---------- TEXTE SOURCE

Au sein de Soli­dar­ność éga­le­ment, il est impos­sible de trou­ver une frac­tion liber­taire ou anar­cho-syn­di­ca­liste, même si l’on sait que Soli­dar­ność Rurale s’in­té­res­sait aux col­lec­ti­vi­sa­tions de la CNT en 1936 et que dans cer­tains jour­naux proches du syn­di­cat, on a par­lé de l’a­nar­cho-syn­di­ca­lisme. Pour­tant, les pra­tiques de Soli­dar­ność, ou de cer­taines frac­tions radi­cales du moins, se rap­prochent de celles du syn­di­ca­lisme révo­lu­tion­naire : démo­cra­tie syn­di­cale, cer­taines concep­tions de l’au­to­ges­tion, grève active. Popu­laires et très mili­tantes, ces frac­tions repré­sen­taient sans doute un ter­rain très favo­rable aux idées du syn­di­ca­lisme révo­lu­tion­naire par exemple.

Les chances d’un mou­ve­ment liber­taire en Pologne

Même si les idéaux de Soli­dar­ność ne sont pas liber­taires, on ne peut nier que cer­tains cou­rants du syn­di­cat avaient sur la démo­cra­tie syn­di­cale, l’au­to­ges­tion ou la grève des concep­tions liber­taires et très proches du syn­di­ca­lisme révo­lu­tion­naire, que le déve­lop­pe­ment de la situa­tion avant décembre avait d’ailleurs ren­du de plus en plus popu­laires. La Pologne, pays où la socié­té est tra­di­tion­nel­le­ment com­ba­tive et hos­tile à l’É­tat, est donc main­te­nant un ter­rain favo­rable au déve­lop­pe­ment d’un cou­rant liber­taire ou syn­di­ca­liste révo­lu­tion­naire, et plus encore depuis le 13 décembre : le prin­ci­pal obs­tacle au déve­lop­pe­ment d’un syn­di­ca­lisme révo­lu­tion­naire, l’au­to­li­mi­ta­tion de Soli­dar­ność, est en train de dis­pa­raître. Les concep­tions les plus inté­res­santes du syn­di­cat (socia­li­sa­tion, auto­ges­tion…) jus­qu’a­lors défor­mées par cette auto-limi­ta­tion et la recon­nais­sance de l’É­tat, peuvent alors prendre un aspect fran­che­ment révo­lu­tion­naire, et rejoindre les thèses anar­cho-syn­di­ca­listes, par exemple. L’é­cla­te­ment du mou­ve­ment peut à moyen terme per­mettre l’é­mer­gence d’un mou­ve­ment liber­taire ou syn­di­ca­liste révo­lu­tion­naire orga­ni­sé, alors que jus­qu’à pré­sent les mili­tants qui s’en récla­maient étaient pour la plu­part noyés dans la masse de Soli­dar­ność ou du NZS (syn­di­cat étudiant).

--------------------
---------- DONNÉES DISPONIBLES

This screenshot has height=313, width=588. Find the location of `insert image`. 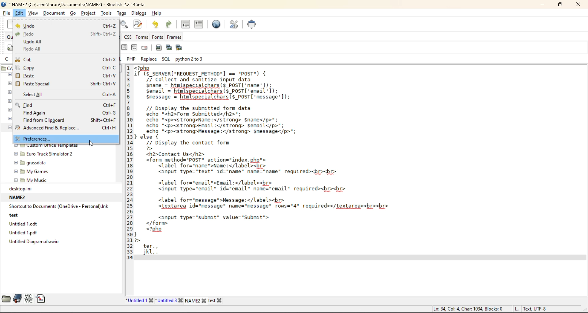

--------------------

▸ CONSIGNES
A - Selon le texte source, quel est le principal obstacle au développement d'un syndicalisme révolutionnaire en Pologne ?
B - Réécrivez sous forme de liste le paragraphe du texte source qui commence par « Même si les idéaux de Solidarność », en conservant ses faits principaux.
C - Reproduisez à l'identique le passage du texte source allant de « Au sein de Soli­dar­ność » jusqu'à « révo­lu­tion­naire par exemple. ».
Les données ne sont pas utiles pour ce travail.

▸ CORRIGÉ
A - L'autolimitation de Solidarność.

B -
- Certains courants de Solidarność avaient des conceptions libertaires, très proches du syndicalisme révolutionnaire, sur la démocratie syndicale, l'autogestion et la grève. Ces conceptions sont devenues de plus en plus populaires avant décembre.
- La Pologne, société traditionnellement combative et hostile à l'État, est un terrain favorable à un courant libertaire ou syndicaliste révolutionnaire, surtout depuis le 13 décembre.
- Le principal obstacle à ce développement, l'autolimitation de Solidarność, est en train de disparaître.
- La socialisation et l'autogestion, jusqu'alors déformées par cette autolimitation et par la reconnaissance de l'État, peuvent prendre un aspect franchement révolutionnaire et rejoindre par exemple les thèses anarcho-syndicalistes.
- L'éclatement du mouvement peut permettre à moyen terme l'émergence d'un mouvement libertaire ou syndicaliste révolutionnaire organisé. Jusqu'à présent, ses militants étaient pour la plupart noyés dans la masse de Solidarność ou du NZS, le syndicat étudiant.

C -
Au sein de Soli­dar­ność éga­le­ment, il est impos­sible de trou­ver une frac­tion liber­taire ou anar­cho-syn­di­ca­liste, même si l’on sait que Soli­dar­ność Rurale s’in­té­res­sait aux col­lec­ti­vi­sa­tions de la CNT en 1936 et que dans cer­tains jour­naux proches du syn­di­cat, on a par­lé de l’a­nar­cho-syn­di­ca­lisme. Pour­tant, les pra­tiques de Soli­dar­ność, ou de cer­taines frac­tions radi­cales du moins, se rap­prochent de celles du syn­di­ca­lisme révo­lu­tion­naire : démo­cra­tie syn­di­cale, cer­taines concep­tions de l’au­to­ges­tion, grève active. Popu­laires et très mili­tantes, ces frac­tions repré­sen­taient sans doute un ter­rain très favo­rable aux idées du syn­di­ca­lisme révo­lu­tion­naire par exemple.